A conquistare sempre più gli stranieri non sono soltanto le griffate made in Italy, anche i manager nostrani guadagnano sempre più terreno ai vertici delle grandi aziende internazionali della moda e del lusso. Hanno tra i 35 e i 60 anni, sono nati in Italia, hanno viaggiato, studiato e lavorato all'estero per la maggior parte della loro vita e oggi difficilmente dormono per più di una settimana nella stessa città, perché girano il mondo e le capitali della moda per seguire le strategie globali dei brand che rappresentano.
«Un po' di diffidenza c'è sempre: a Parigi e ancora di più a Londra dobbiamo lavorare il doppio per avere la stessa considerazione di un manager locale. Un po' come succede in tutto il mondo alle donne, ride Carlo Amario, AD (e socio) di Vivienne Westwood. Non mi stupisco di trovare tanti italiani ai vertici delle aziende del nostro settore. Il primo motivo è che la moda è caos organizzato, gli imprevisti e le variabili non ponderabili sono molte di più che altrove. E se si sbaglia completamente una stagione, si rischia di far fallire l'azienda. Noi siamo bravi a tenere insieme pezzi diversissimi di uno stesso puzzle, a seguire mille cose nello stesso momento e soprattutto non diciamo mai “questo non si può fare”. Siamo “multitask”».

* [Dati registrati]

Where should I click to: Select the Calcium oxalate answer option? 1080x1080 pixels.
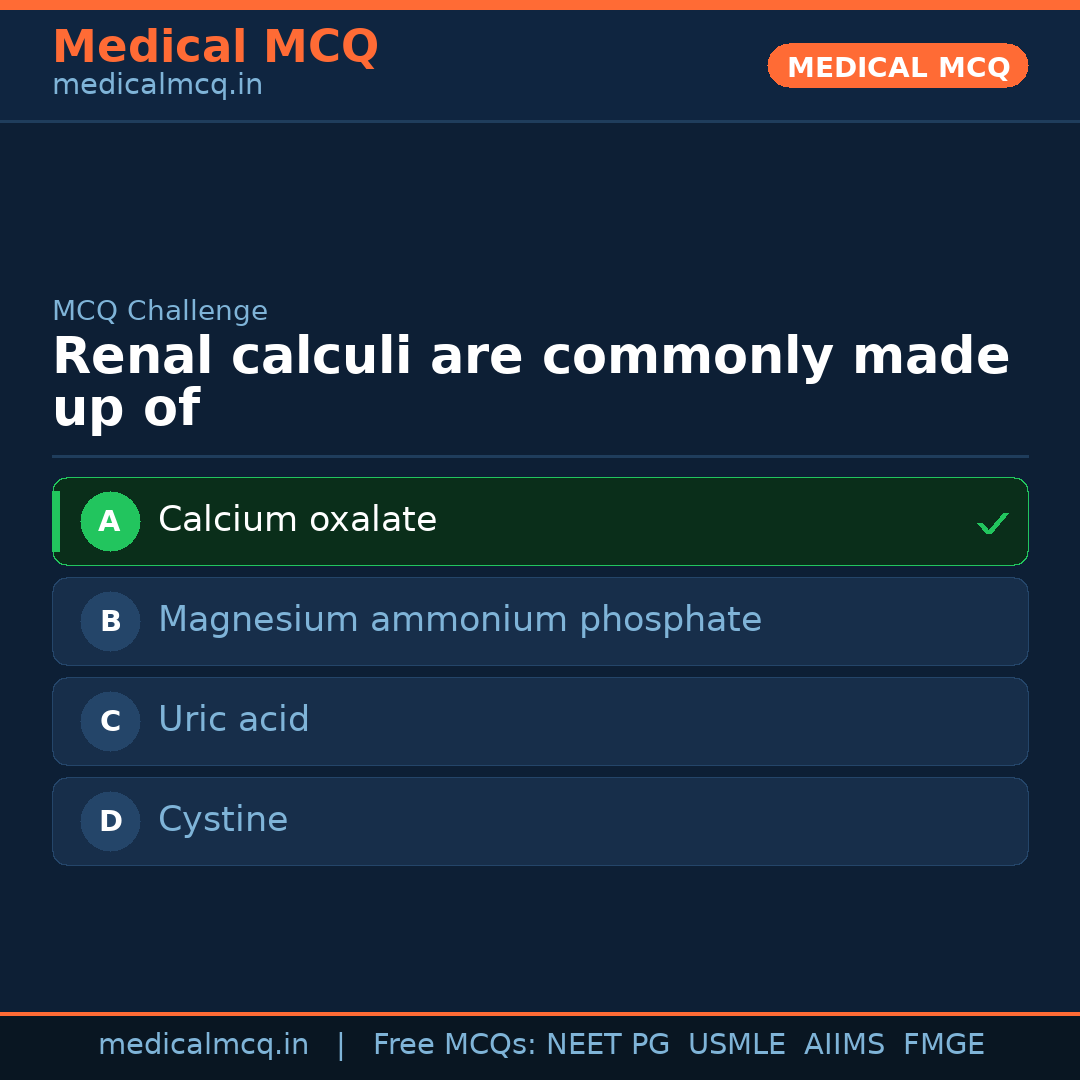coord(540,521)
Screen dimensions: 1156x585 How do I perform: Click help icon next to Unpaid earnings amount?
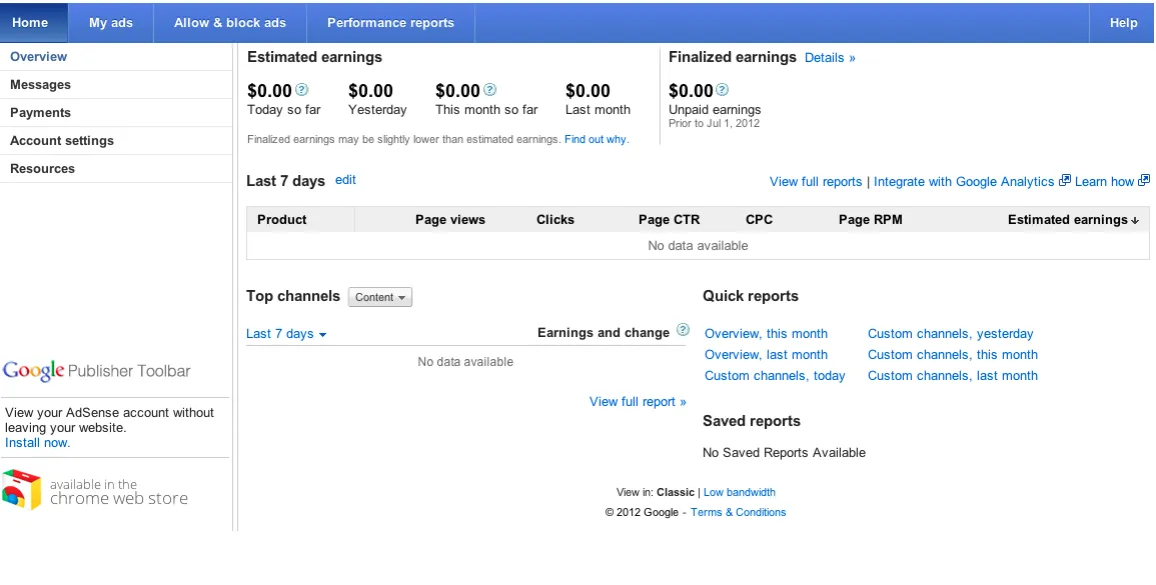click(x=723, y=90)
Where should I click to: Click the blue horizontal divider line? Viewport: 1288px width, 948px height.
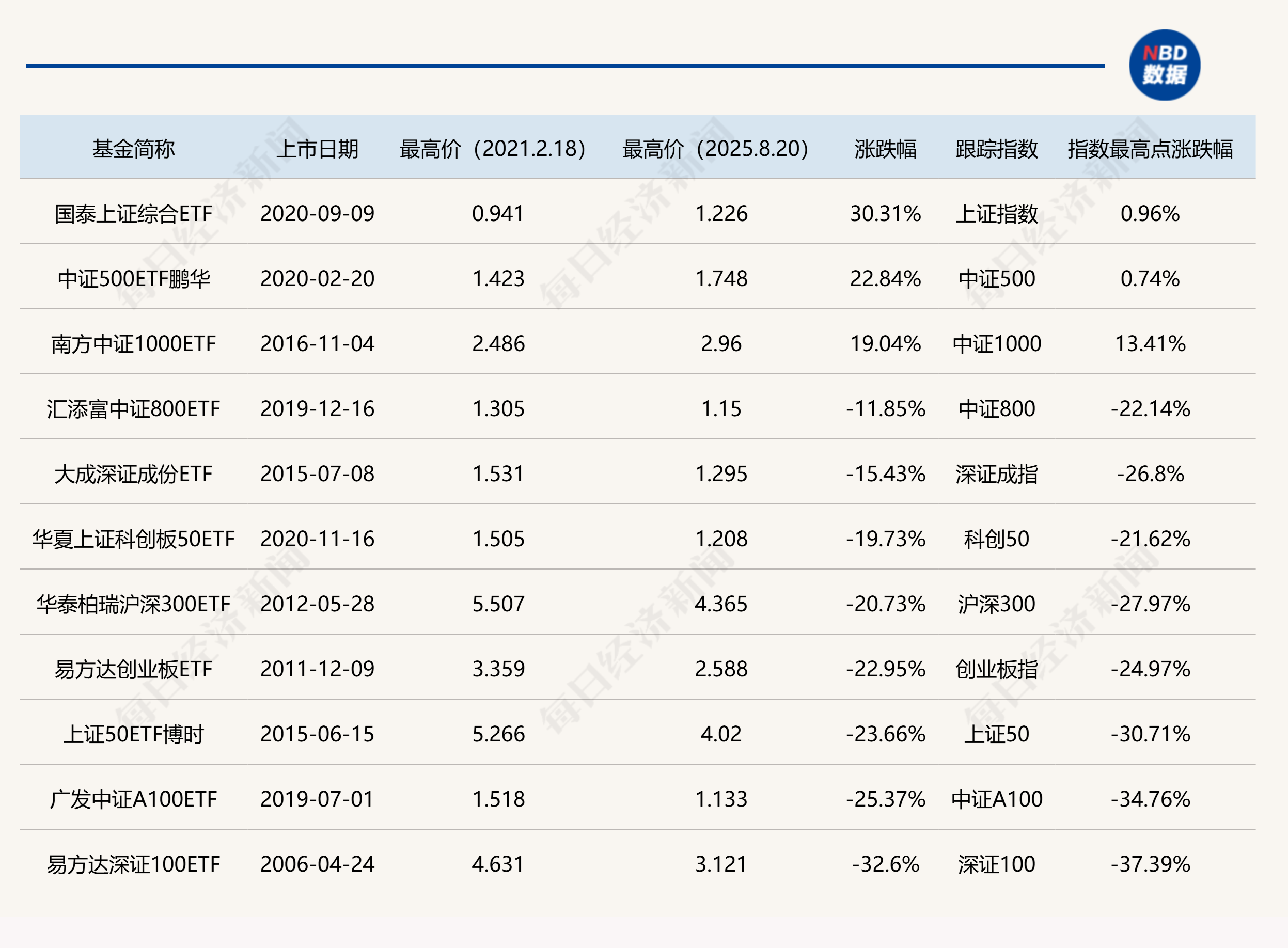565,66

* [Obiettivi]
1 – Elenca le caratteristiche che il primo paragrafo del brano sui manager italiani della moda attribuisce a questi manager.
2 – Prosegui il brano sui manager italiani della moda dopo la sua ultima frase.

* [Risposte]
1 –
- Hanno tra i 35 e i 60 anni.
- Sono nati in Italia.
- Hanno viaggiato, studiato e lavorato all'estero per la maggior parte della loro vita.
- Oggi difficilmente dormono per più di una settimana nella stessa città.
- Girano il mondo e le capitali della moda per seguire le strategie globali dei brand che rappresentano.

2 –
Fabrizio Malverdi, 39 anni, è cresciuto professionalmente in Italia: dal 2000 ha lavorato per il gruppo Burani, dove, racconta, «ha fatto esperienza in molti settori, dal marketing alle licenze» e ha seguito la quotazione dell'azienda. A luglio del 2006 è stato chiamato a guidare la maison John Galliano. «L'Italia resta un punto di riferimento per chiunque lavori in questo settore: nel nostro Paese esistono tutte le capacità, dal design alla prototipia alla produzione, fatta all'interno di realtà flessibili e articolate come i distretti industriali. Ma forse manca la capacità di avere una visione, che in Francia invece c'è».
Mette le mani avanti, Corrado Brondi, 37 anni, prima manager ora imprenditore, ma sempre all'estero: «I francesi, dice sono molto selettivi sui manager italiani, nove su dieci non vanno bene, sono ritenuti poco strutturati. All'inizio magari c'è un po' di diffidenza, ma una volta conquistata la fiducia credono molto nel talento italiano, nella creatività e nella capacità di pensare out of the box, in modo non conformista. E nella grande sensibilità nei confronti della moda e del lusso che ci contraddistingue». Brondi nel 2000 ha fondato a Parigi Selelective Beauty, licenziatario e distributore di fragranze e prodotti cosmetici che in soli sette anni ha chiuso il 2006 con un fatturato di 152 milioni di euro.
Sull'intuizione creativa come elemento premiante per i manager italiani insiste anche Michele Scannavini, 47 anni, una vita divisa tra Parigi e New York, presidente di Coty Prestige (1,7 miliardi di dollari di fatturato), una divisione del più grande gruppo mondiale nel settore che viene riconosciuta come spiccatamente italiana, aggiunge, è la particolare sensibilità per prodotti dove l'estetica e il bello costituiscono un valore aggiunto importante».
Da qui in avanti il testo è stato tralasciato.